Records from a pointing dataset:
+ + +
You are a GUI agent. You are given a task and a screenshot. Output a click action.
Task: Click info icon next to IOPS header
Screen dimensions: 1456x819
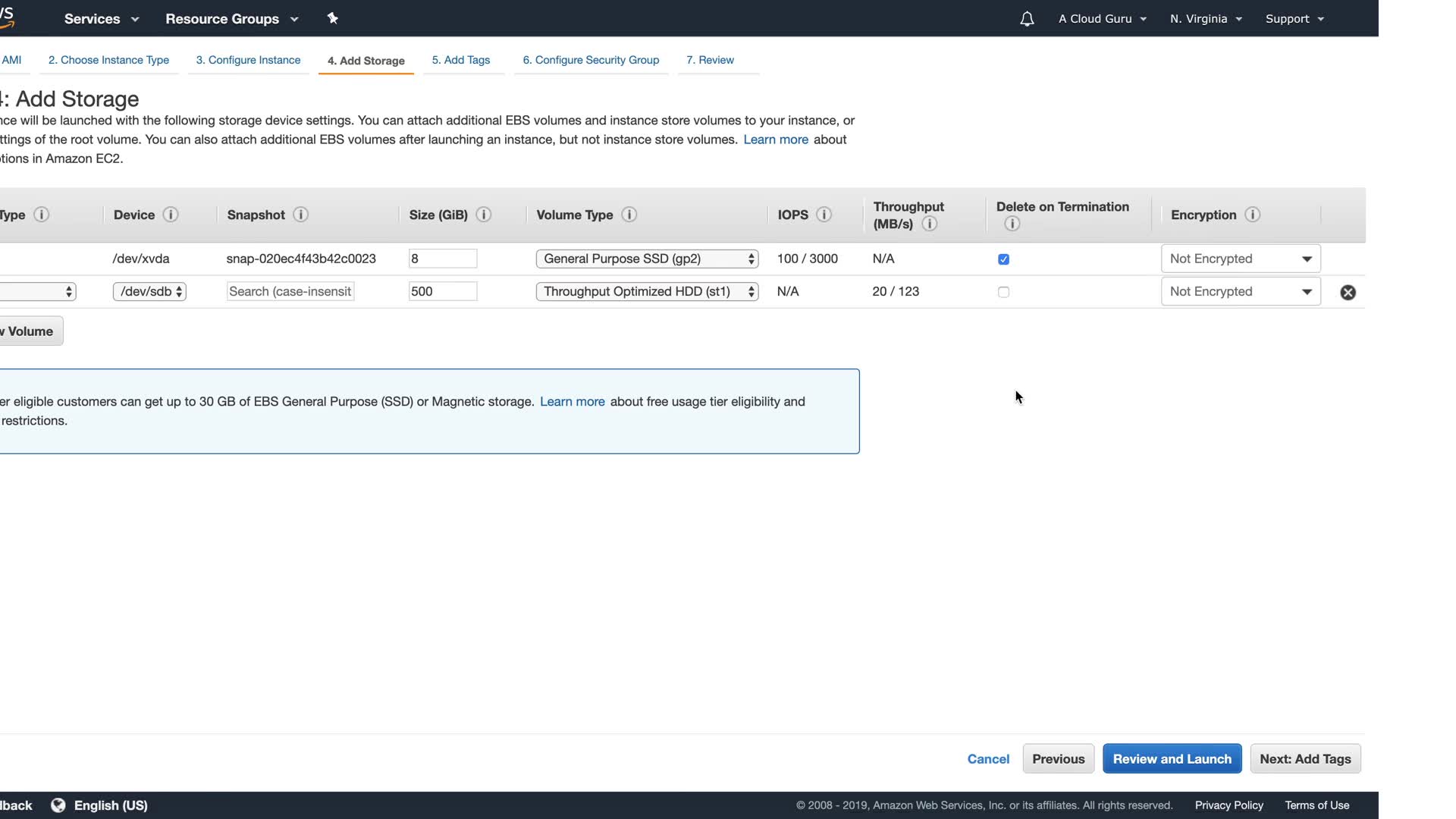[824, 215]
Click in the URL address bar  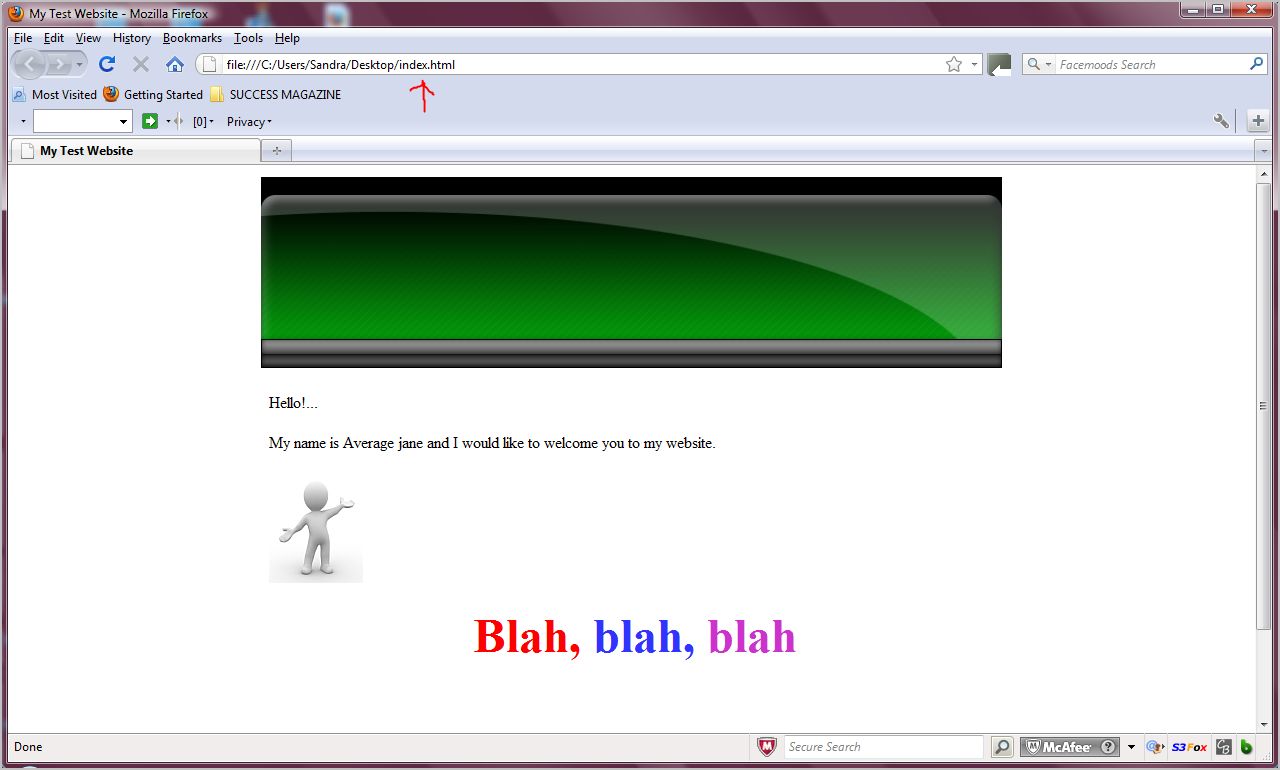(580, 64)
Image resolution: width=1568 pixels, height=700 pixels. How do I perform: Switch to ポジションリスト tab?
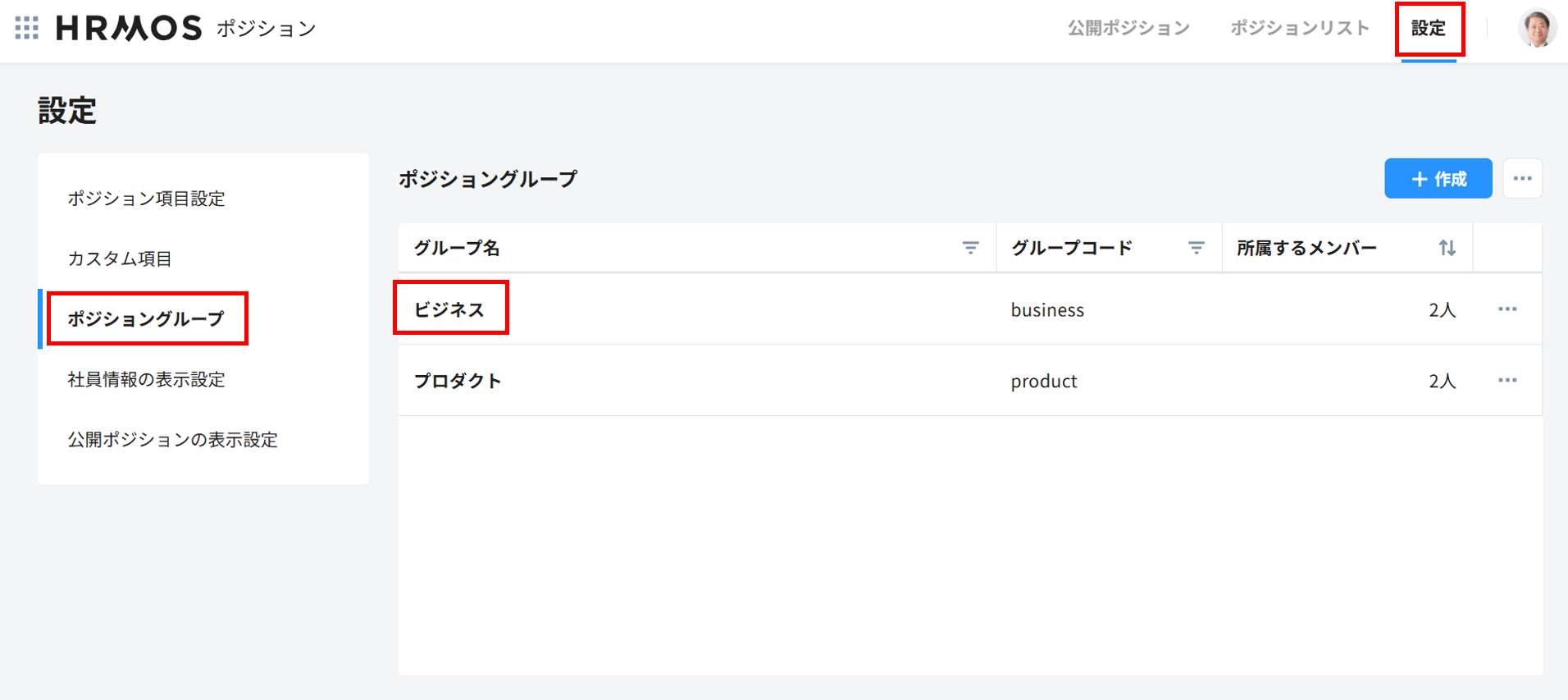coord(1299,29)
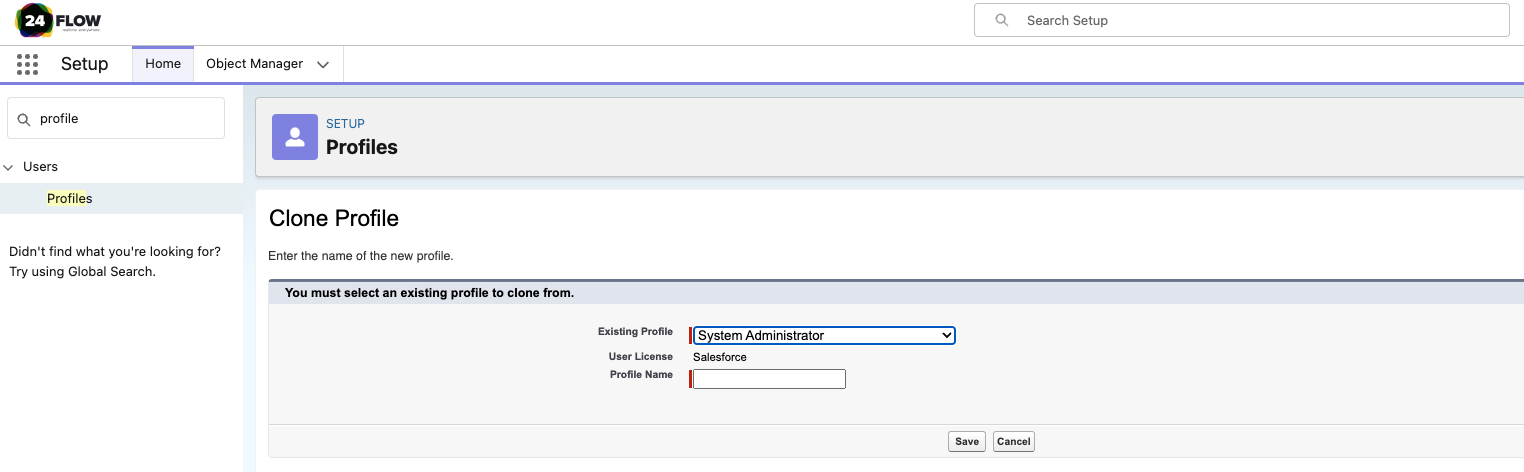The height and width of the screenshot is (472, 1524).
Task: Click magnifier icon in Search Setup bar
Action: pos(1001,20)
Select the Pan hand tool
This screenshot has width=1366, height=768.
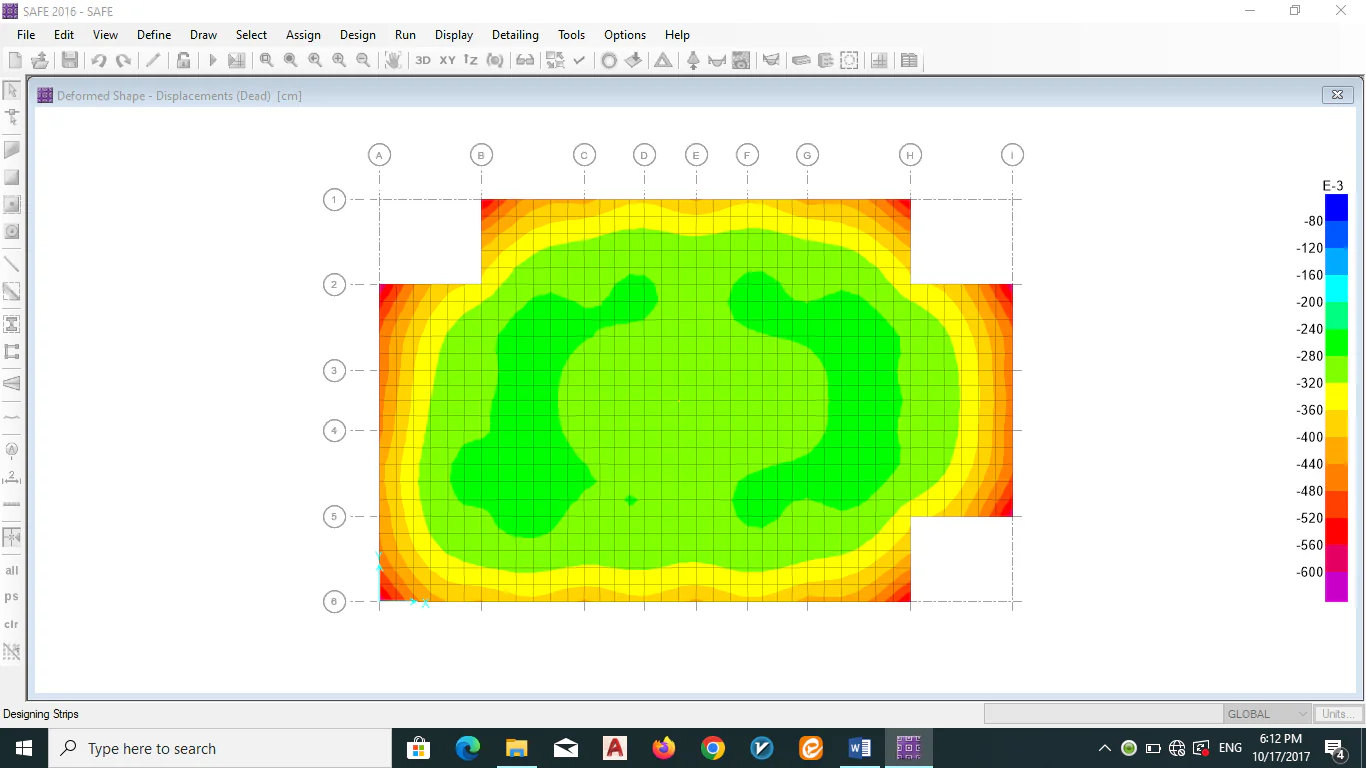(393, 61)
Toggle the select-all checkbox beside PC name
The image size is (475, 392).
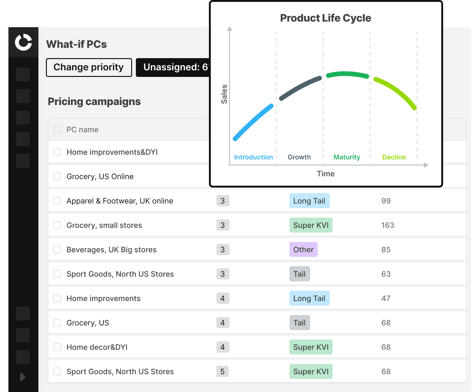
+ + +
Reproduce word for word the stretch from the line containing "Toggle the select-all checkbox beside PC name" through the end of the data above, omitting the pictures.

Toggle the select-all checkbox beside PC name
The image size is (475, 392).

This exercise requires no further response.